Source records:
# # # # # # #

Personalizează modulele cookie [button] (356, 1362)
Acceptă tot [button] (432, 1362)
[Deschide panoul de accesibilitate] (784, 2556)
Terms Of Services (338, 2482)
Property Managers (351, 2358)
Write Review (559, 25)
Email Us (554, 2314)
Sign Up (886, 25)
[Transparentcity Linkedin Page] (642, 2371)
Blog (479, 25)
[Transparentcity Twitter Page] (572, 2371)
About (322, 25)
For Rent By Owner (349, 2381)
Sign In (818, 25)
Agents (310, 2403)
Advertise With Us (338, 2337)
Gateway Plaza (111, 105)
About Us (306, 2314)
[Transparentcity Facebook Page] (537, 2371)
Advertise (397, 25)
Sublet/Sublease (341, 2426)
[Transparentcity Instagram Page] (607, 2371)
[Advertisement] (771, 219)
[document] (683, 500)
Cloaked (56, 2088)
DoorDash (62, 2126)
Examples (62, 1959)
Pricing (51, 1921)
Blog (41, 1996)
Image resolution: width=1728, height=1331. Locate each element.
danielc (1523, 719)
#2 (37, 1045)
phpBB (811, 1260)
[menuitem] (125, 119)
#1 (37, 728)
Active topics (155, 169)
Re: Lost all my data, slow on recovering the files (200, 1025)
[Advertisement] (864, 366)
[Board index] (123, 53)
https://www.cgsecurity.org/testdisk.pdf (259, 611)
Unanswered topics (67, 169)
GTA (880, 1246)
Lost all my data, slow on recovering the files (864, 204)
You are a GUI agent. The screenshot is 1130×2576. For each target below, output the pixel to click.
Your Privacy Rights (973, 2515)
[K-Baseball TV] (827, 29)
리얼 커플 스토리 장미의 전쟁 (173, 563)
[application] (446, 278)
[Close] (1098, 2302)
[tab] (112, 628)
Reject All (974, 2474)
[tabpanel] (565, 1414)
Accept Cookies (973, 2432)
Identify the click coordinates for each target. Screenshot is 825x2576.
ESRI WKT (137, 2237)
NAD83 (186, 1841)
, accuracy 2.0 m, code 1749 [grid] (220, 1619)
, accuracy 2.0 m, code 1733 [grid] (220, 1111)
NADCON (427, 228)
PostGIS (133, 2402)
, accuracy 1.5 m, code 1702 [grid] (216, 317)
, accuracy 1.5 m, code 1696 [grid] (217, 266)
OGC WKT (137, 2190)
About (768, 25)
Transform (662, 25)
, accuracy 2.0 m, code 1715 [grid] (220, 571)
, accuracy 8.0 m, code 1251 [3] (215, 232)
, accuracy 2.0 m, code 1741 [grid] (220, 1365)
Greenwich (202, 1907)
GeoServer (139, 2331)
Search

# # # # # # #

**Task to carry out**
All lines above from the one with "[menuitem] (125, 119)" to the one with "Lost all my data, slow on recovering the files (864, 204)", inclusive, should be copied exactly, and no other lines.

**Problem solution**
[menuitem] (125, 119)
#1 (37, 728)
Active topics (155, 169)
Re: Lost all my data, slow on recovering the files (200, 1025)
[Advertisement] (864, 366)
[Board index] (123, 53)
https://www.cgsecurity.org/testdisk.pdf (259, 611)
Unanswered topics (67, 169)
GTA (880, 1246)
Lost all my data, slow on recovering the files (864, 204)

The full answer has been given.